William S. McLaughlin

Executive Secretary


MORAN, Commissioner, Concurring in Part, Dissenting in Part:

Judge Oringer correctly decided this case except insofar as he assessed a penalty $20 greater than that proposed by complainant. Secretary v. Worcester Pressed Steel Co., 20 OSAHRC 737 (1975) (concurring and dissenting opinion). Furthermore, for the reasons expressed in my separate opinion in Secretary v. Schultz Roof Truss, Inc., OSAHRC Docket No. 14046, December 20, 1976, I disagree with the manner in which my colleagues are disposing of this case and with their views regarding the significance of decisions rendered by Review Commission Judges.

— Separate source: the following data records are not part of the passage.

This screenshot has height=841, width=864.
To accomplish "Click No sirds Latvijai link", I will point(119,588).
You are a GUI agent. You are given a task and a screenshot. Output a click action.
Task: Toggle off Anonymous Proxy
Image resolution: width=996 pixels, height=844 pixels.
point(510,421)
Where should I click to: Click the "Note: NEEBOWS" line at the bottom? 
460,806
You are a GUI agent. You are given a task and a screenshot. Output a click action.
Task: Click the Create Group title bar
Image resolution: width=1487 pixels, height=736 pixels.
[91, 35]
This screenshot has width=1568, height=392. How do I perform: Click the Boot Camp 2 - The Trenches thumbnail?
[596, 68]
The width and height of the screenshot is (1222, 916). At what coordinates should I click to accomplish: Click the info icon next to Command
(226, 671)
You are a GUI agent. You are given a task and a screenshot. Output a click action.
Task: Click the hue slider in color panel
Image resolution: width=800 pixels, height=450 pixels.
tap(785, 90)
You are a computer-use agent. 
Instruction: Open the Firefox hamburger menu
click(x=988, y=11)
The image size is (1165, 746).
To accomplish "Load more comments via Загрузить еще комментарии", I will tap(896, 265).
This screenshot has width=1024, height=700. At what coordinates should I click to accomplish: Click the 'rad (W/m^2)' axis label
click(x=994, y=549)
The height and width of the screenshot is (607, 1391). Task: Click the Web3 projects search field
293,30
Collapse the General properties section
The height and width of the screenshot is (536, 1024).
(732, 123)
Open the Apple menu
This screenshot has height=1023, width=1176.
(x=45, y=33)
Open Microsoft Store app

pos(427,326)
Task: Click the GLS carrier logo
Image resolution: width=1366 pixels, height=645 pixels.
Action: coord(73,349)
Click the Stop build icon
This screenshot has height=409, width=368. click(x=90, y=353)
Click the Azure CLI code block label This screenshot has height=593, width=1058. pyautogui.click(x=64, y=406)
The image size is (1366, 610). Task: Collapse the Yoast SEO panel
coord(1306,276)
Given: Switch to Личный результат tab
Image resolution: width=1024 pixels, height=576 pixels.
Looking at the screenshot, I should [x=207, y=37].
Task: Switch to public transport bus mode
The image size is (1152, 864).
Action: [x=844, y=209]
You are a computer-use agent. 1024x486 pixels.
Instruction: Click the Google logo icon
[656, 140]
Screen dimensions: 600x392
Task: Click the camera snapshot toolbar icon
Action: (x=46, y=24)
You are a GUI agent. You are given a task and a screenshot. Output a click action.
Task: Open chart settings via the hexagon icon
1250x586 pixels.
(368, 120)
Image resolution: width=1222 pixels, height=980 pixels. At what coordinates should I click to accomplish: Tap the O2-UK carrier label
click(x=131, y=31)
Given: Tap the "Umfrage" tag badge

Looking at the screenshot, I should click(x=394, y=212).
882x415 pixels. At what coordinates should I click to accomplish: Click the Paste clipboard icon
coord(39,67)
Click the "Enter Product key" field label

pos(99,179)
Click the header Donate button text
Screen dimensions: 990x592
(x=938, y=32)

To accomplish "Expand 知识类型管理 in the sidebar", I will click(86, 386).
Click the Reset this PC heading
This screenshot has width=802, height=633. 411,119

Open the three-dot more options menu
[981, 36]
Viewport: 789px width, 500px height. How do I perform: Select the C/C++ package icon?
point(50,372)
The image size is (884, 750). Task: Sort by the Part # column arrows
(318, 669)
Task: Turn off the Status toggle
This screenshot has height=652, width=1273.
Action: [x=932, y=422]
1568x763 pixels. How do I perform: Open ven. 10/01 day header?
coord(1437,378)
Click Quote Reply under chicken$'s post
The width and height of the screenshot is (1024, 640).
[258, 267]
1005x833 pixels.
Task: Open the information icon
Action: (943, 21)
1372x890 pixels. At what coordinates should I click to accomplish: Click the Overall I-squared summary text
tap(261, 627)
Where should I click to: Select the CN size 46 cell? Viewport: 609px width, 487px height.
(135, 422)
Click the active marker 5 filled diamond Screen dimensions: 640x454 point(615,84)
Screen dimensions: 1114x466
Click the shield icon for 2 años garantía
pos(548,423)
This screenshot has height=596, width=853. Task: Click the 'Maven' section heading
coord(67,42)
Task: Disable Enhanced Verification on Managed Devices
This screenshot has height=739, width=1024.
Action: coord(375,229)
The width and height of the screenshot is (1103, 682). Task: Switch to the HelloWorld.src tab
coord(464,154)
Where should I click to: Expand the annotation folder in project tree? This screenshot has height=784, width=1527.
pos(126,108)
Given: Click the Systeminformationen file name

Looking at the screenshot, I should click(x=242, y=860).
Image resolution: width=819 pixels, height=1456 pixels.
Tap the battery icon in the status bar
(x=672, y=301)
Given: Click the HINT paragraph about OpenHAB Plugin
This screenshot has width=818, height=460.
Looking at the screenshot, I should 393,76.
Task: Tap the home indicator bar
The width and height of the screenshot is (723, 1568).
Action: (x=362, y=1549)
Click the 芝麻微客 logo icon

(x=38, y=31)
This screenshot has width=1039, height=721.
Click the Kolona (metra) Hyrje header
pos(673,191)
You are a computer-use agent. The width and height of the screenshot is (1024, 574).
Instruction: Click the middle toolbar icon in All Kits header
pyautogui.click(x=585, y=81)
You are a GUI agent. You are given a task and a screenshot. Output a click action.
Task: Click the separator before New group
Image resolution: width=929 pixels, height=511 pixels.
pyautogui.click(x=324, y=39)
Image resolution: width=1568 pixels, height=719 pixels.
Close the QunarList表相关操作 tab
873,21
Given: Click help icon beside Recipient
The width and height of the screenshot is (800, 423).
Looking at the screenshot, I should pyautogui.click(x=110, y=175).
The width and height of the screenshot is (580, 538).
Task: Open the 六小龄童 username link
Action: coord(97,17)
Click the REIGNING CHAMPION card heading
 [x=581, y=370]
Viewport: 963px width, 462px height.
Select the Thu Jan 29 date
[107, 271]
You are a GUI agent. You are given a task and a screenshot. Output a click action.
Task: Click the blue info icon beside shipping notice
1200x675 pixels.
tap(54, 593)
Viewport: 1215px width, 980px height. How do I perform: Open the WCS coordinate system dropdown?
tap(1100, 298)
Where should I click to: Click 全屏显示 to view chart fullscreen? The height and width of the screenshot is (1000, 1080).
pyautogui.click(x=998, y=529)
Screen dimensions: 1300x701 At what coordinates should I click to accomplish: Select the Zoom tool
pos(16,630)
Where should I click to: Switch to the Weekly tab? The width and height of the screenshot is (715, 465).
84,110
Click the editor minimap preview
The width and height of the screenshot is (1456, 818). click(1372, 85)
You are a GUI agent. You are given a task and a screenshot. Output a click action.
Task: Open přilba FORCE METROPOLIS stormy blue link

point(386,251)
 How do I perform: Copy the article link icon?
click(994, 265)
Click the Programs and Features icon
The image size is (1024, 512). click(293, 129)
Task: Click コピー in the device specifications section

Since my colleagues do not address any of the matters covered in Judge Oringer’s decision, his decision is attached hereto as Appendix A so that the law in this case may be known.


















February 5, 1976


For the Secretary of Labor Altero D’Agostini, Regional Solicitor; Mildred L. Wheeler, Attorney

U. S. Department of Labor Federal Building—P. O. Box 36017 450 Golden Gate Avenue San Francisco, California 94102

For the Employer Aero Engineering Co. No appearance


David G. Oringer, Judge:

This is a proceeding under section 10(c) of the Occupational Safety and Health Act of 1970, 29 U.S.C. 651 et seq., (hereinafter referred to as the Act) to review a citation for non-serious violations issued against the respondent, by the complainant, on July 25, 1975, together with a notification of proposed penalty issued on the same date, proposing penalties of $40.00, as a result of an inspection that took place on June 16, 1975, in Nevada.

The complainant alleged that the respondent on the day and place above aforesaid violated that standard found at 29 C.F.R. 1910.134(e)(3) and described the violation as follows:

‘Written procedures not prepared that would cover safe use of respirators (gas masks) to evacuate in case of hydrocloric acid emergency spills and similar procedural use of cartridge respirators during the normal operations’,which language was amended in the complaint to read as follows:

‘Respondent failed to have written procedures prepared covering the safe use of respirators and dangerous atmospheres that might be encountered in normal operations or in emergencies in that no written procedures were prepared that would cover the safe use of respirators (gas masks) to evacuate in case of hydrochloric acid emergency spills and similar procedural use of cartridge respirators during normal operations, contrary to the standard at 29 C.F.R. 1910.134(e)(3).’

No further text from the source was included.